The honest bottom line: Medicaid asset protection in Florida rewards the people who act before they need it and penalizes the people who wait. If you are a professional or physician reading this in good health, you are in the best possible position to plan — which is exactly why most people in your shoes never do. Five years from now, you will either be glad you started or wish you had.
If you want to know whether a MAPT, a crisis strategy, or simple exemption planning fits your situation, schedule a consultation and bring your account statements and deeds. The first conversation is where the clock starts working in your favor.
Frequently Asked Questions
Does my high income as a physician make me ineligible for Florida Medicaid?
No. Florida is an income-cap state, but a Qualified Income Trust (Miller Trust) lets income above the cap be diverted each month so you can still qualify for long-term-care Medicaid. High income alone does not disqualify you; failing to use the right trust does.
What is the Medicaid look-back period in Florida?
It is 60 months (five years). When you apply for institutional Medicaid, the state reviews five years of financial records, and uncompensated transfers within that window create a penalty period of ineligibility calculated against Florida’s average nursing-home cost. There is no cap on the penalty.
Will a revocable living trust protect my assets from Medicaid spend-down?
No. Because you can revoke it and still control the assets, everything inside a revocable trust remains countable. Medicaid asset protection generally requires an irrevocable trust, such as a Medicaid Asset Protection Trust, properly funded at least five years before you need care.

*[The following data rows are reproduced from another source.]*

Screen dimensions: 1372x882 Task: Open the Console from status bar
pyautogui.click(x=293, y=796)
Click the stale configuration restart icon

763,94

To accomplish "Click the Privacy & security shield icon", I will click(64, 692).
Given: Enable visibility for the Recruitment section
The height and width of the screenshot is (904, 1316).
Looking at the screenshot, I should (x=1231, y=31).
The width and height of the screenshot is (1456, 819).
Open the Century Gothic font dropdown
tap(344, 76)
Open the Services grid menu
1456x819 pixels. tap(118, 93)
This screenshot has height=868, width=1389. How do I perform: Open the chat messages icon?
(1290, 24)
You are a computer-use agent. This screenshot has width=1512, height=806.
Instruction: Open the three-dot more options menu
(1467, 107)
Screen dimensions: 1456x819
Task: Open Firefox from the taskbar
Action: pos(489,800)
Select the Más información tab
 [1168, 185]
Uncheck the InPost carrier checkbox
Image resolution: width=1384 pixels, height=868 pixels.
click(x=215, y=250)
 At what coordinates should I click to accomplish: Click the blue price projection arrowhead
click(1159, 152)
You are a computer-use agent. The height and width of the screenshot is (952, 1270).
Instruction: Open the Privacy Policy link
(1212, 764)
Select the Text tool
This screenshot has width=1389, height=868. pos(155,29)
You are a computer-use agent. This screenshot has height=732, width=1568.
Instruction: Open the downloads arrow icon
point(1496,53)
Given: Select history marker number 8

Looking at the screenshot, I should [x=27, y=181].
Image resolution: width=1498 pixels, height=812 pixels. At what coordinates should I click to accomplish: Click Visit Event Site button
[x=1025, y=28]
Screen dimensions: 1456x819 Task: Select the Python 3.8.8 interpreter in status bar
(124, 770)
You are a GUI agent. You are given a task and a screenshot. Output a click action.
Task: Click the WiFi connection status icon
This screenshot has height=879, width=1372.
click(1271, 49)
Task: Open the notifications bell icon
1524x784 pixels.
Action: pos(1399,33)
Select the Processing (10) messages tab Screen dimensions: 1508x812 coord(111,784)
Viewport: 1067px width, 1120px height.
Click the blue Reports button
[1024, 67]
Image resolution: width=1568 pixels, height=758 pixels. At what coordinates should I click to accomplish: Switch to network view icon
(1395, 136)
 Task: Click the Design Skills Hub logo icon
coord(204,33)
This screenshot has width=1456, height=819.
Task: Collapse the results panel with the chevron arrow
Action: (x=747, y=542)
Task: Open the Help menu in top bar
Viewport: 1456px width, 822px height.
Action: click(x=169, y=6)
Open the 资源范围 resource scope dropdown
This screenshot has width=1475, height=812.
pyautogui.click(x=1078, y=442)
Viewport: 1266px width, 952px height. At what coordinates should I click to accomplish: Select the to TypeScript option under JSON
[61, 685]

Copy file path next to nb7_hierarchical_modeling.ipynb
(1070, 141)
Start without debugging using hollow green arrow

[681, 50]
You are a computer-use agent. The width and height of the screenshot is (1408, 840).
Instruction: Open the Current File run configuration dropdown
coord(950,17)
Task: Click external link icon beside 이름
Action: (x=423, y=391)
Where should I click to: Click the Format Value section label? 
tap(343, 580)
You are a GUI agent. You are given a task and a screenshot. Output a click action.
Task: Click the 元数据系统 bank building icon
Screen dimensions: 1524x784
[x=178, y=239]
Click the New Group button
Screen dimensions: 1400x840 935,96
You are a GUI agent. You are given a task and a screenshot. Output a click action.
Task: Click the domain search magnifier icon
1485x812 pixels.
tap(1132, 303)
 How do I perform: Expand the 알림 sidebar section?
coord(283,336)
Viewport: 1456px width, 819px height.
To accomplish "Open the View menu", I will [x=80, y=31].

Is my Florida home safe from Medicaid?
Your homestead is exempt while you receive benefits, subject to a federal equity cap when no spouse or dependent lives there, but it can be exposed to Florida’s estate recovery claim after death. Placing it in a properly drafted irrevocable trust can protect it from both spend-down and recovery.
Can I still protect assets if my parent is already in a nursing home?
Yes. Crisis planning tools — including Medicaid-compliant annuities, personal services contracts, and gift-and-annuity strategies — can protect a substantial share of assets even after someone has entered care. These techniques are deadline-driven and error-prone, so they should be handled by an experienced elder law attorney.